━━ DATA TO PROCESS ━━

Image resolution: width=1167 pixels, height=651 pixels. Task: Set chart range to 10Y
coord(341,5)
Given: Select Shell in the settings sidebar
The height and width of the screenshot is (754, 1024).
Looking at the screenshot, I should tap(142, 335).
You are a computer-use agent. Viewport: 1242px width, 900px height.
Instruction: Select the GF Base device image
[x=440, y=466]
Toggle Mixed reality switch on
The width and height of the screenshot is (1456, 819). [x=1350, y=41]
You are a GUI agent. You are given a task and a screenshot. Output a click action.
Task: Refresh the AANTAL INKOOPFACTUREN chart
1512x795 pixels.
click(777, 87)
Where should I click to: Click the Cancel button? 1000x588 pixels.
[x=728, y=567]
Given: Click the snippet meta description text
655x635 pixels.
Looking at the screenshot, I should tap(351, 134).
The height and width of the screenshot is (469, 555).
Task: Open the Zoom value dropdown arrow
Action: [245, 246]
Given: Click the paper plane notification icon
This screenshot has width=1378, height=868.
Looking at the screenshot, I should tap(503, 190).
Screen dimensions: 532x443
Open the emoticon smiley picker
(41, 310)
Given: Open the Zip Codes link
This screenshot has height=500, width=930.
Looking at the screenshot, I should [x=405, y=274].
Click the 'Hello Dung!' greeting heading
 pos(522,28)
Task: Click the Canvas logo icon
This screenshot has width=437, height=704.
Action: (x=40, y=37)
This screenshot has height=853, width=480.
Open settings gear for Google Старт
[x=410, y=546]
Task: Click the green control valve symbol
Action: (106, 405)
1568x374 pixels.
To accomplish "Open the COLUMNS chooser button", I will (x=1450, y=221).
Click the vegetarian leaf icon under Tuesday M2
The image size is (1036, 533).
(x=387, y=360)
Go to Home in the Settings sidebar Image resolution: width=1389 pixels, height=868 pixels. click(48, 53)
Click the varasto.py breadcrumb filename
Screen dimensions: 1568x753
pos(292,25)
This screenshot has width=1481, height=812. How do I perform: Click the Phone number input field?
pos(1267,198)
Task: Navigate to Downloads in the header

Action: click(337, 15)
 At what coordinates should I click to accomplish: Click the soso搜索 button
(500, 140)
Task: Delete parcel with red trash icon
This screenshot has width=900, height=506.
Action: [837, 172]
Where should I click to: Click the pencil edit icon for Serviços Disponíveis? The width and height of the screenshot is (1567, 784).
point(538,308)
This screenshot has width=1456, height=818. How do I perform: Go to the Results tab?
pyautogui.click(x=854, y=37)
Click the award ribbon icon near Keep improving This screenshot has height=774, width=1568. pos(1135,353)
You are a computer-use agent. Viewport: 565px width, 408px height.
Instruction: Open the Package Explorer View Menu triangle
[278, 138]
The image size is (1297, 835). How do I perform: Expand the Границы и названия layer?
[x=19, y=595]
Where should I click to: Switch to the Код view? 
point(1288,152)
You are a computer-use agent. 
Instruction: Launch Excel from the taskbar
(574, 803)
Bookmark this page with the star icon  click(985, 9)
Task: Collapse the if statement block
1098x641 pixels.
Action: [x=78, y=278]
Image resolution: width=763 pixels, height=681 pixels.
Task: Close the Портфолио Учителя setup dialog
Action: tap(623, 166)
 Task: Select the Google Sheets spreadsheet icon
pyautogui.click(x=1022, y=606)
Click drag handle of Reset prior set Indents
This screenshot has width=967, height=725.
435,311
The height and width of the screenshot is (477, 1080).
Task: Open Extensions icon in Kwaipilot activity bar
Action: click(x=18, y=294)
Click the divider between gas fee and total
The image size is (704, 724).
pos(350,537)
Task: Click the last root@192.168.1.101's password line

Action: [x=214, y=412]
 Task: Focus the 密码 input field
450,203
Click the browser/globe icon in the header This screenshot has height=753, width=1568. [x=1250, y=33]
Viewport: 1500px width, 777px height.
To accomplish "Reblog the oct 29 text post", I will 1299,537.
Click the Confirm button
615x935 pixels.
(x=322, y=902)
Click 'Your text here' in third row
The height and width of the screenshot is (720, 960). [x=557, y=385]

━━━

WHAT IS EXPECTED
Gather every line from the listing above that contains the string "chart" and copy each one out in full.

ANSWER TO THIS PROBLEM
Image resolution: width=1167 pixels, height=651 pixels. Task: Set chart range to 10Y
Task: Refresh the AANTAL INKOOPFACTUREN chart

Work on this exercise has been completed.